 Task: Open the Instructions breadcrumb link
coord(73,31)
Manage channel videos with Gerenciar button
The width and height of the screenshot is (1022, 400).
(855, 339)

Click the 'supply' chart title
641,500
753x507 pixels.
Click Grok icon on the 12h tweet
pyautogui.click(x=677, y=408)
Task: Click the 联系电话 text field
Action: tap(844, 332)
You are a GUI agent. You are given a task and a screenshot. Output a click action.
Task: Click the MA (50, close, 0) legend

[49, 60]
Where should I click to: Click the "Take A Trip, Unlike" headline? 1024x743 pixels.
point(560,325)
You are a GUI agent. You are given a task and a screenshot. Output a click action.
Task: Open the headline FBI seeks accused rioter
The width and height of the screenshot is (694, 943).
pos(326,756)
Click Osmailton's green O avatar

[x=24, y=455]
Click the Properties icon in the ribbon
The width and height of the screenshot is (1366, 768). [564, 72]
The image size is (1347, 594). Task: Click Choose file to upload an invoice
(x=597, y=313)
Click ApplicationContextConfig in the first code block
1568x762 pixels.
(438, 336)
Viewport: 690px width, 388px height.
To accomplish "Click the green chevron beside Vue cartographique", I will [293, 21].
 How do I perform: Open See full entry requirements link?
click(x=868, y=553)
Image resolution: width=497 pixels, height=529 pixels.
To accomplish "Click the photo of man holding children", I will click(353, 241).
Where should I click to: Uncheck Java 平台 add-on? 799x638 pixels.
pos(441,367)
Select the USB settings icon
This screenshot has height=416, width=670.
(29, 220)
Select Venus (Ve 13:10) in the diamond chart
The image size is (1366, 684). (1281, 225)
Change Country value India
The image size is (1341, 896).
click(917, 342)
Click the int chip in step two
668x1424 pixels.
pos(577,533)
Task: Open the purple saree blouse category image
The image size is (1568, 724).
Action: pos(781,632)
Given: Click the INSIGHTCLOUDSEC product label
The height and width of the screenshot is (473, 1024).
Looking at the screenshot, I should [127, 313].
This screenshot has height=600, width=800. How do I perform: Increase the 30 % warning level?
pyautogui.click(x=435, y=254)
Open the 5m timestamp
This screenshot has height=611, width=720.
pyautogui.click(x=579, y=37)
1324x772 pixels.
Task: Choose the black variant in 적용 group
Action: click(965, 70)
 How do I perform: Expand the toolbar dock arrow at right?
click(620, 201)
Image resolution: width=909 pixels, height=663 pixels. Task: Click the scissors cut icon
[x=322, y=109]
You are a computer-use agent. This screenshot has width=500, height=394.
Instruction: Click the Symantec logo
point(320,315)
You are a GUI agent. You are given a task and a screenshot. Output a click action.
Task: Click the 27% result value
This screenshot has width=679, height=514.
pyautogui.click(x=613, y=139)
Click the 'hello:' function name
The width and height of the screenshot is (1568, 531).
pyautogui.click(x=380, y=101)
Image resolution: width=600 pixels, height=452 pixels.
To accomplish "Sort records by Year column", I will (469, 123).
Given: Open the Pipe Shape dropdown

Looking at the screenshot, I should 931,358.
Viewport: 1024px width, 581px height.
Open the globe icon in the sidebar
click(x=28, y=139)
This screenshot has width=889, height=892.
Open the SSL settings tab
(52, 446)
----
#### Instructions for the task
Repeat precisely, and with nothing added, every line from the one containing "Select Venus (Ve 13:10) in the diamond chart" to the last line of the listing above.

#### Task output
Select Venus (Ve 13:10) in the diamond chart
The image size is (1366, 684). (1281, 225)
Change Country value India
The image size is (1341, 896).
click(917, 342)
Click the int chip in step two
668x1424 pixels.
pos(577,533)
Task: Open the purple saree blouse category image
The image size is (1568, 724).
Action: pos(781,632)
Given: Click the INSIGHTCLOUDSEC product label
The height and width of the screenshot is (473, 1024).
Looking at the screenshot, I should [127, 313].
This screenshot has height=600, width=800. How do I perform: Increase the 30 % warning level?
pyautogui.click(x=435, y=254)
Open the 5m timestamp
This screenshot has height=611, width=720.
pyautogui.click(x=579, y=37)
1324x772 pixels.
Task: Choose the black variant in 적용 group
Action: click(965, 70)
 How do I perform: Expand the toolbar dock arrow at right?
click(620, 201)
Image resolution: width=909 pixels, height=663 pixels. Task: Click the scissors cut icon
[x=322, y=109]
You are a computer-use agent. This screenshot has width=500, height=394.
Instruction: Click the Symantec logo
point(320,315)
You are a GUI agent. You are given a task and a screenshot. Output a click action.
Task: Click the 27% result value
This screenshot has width=679, height=514.
pyautogui.click(x=613, y=139)
Click the 'hello:' function name
The width and height of the screenshot is (1568, 531).
pyautogui.click(x=380, y=101)
Image resolution: width=600 pixels, height=452 pixels.
To accomplish "Sort records by Year column", I will (469, 123).
Given: Open the Pipe Shape dropdown

Looking at the screenshot, I should 931,358.
Viewport: 1024px width, 581px height.
Open the globe icon in the sidebar
click(x=28, y=139)
This screenshot has width=889, height=892.
Open the SSL settings tab
(52, 446)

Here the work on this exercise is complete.